The four application region slaves (indices 11–14) are merged by a second AXI-Lite crossbar inside AxiPcieReg and exposed as a single appReadMaster / appWriteMaster pair that crosses to the application clock domain via surf.AxiLiteAsync. Unimplemented or unused crossbar slots respond with AXI_RESP_DECERR.

AXI-Stream DMA Channels

AxiPcieDma instantiates surf’s AxiStreamDmaV2 engine and AxiPcieCrossbar. AxiPcieCrossbar presents DMA_SIZE_G + 2 AXI4 slave ports feeding a single AXI4 master that connects to the PCIe PHY: one descriptor port, up to eight DMA lane ports, and one user general-purpose port. Because the crossbar has a fixed budget of 10 slave ports, DMA_SIZE_G is bounded to 8.

Each DMA lane exposes two AXI-Stream channels to the application:

  • Inbound (IB): data flowing from the host into the FPGA application. The DMA engine reads host DMA buffers over PCIe and drives dmaObMasters toward the application.

  • Outbound (OB): data flowing from the FPGA application to the host. The application drives dmaIbMasters into the DMA engine, which writes the data into host DMA buffers over PCIe.

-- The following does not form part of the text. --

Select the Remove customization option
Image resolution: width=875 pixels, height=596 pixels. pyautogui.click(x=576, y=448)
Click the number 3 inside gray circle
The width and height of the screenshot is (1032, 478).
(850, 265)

The IB/OB FIFO depth, descriptor back-pressure, and the DMA IRQ path are described in the PCIe DMA Model page.

Board Abstraction: AxiPciePkg and AxiPcieSharedPkg

AxiPciePkg.vhd (one per board, under hardware/<board>/rtl/) defines two compile-time constants that the entire shared RTL parameterizes off:

  • DMA_CLK_FREQ_C — the system clock frequency in Hz (250.0E+6 = 250 MHz on all current boards).

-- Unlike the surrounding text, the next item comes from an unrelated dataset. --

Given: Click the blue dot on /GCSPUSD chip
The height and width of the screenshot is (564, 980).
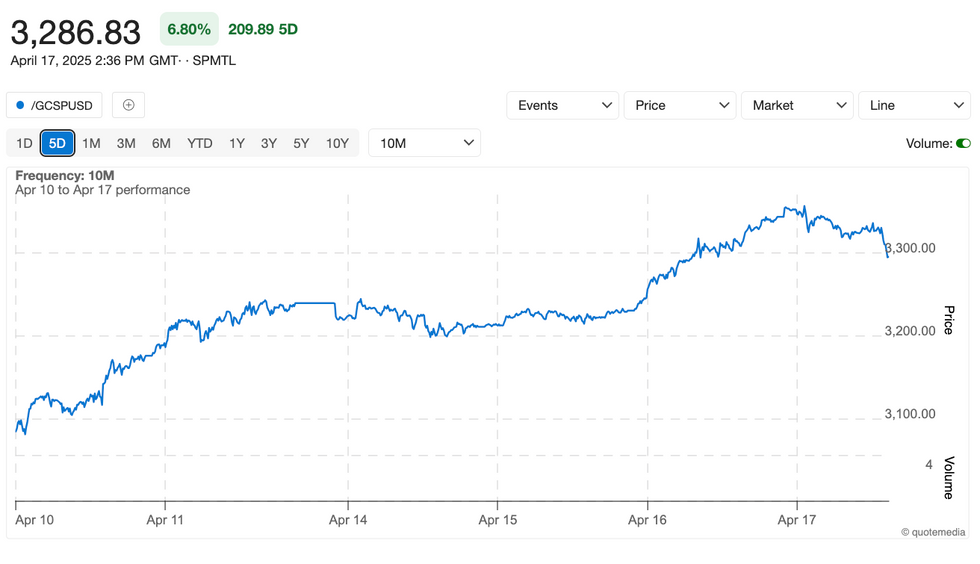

  • AXI_PCIE_CONFIG_C — an AxiConfigType record with four fields: DATA_BYTES_C (bus width, e.g. 32 bytes = 256-bit for KCU1500), ADDR_WIDTH_C (64 bits on all boards), ID_BITS_C (4, meaning up to 16 outstanding AXI IDs / DMA descriptors), and LEN_BITS_C (8, the AXI AWLEN/ARLEN field width).

A single shared RTL codebase under shared/rtl/ serves boards with different bus widths (16 B, 32 B, or 64 B data paths) without any per-board conditional compilation: the AxiPciePkg constants drive all width-dependent parameters at VHDL elaboration time.

AxiPcieSharedPkg.vhd (shared, under shared/rtl/) defines a 32-bit HW_TYPE_* constant for every supported board — for example HW_TYPE_XILINX_KCU1500_C (0x0D), HW_TYPE_XILINX_U200_C (0x07), HW_TYPE_BITTWARE_XUP_VV8_VU13P_C (0x02). AxiPcieReg writes the active board’s HW_TYPE_* value into userValues(9) of the AxiVersion register block, allowing software (PyRogue / rogue.hardware.axi.AxiMemMap) and downstream firmware to identify the carrier at runtime without hard-coded magic numbers.

Together, AxiPciePkg (compile-time per-board bus sizing) and AxiPcieSharedPkg (compile-time cross-board identity taxonomy) form the complete board abstraction layer.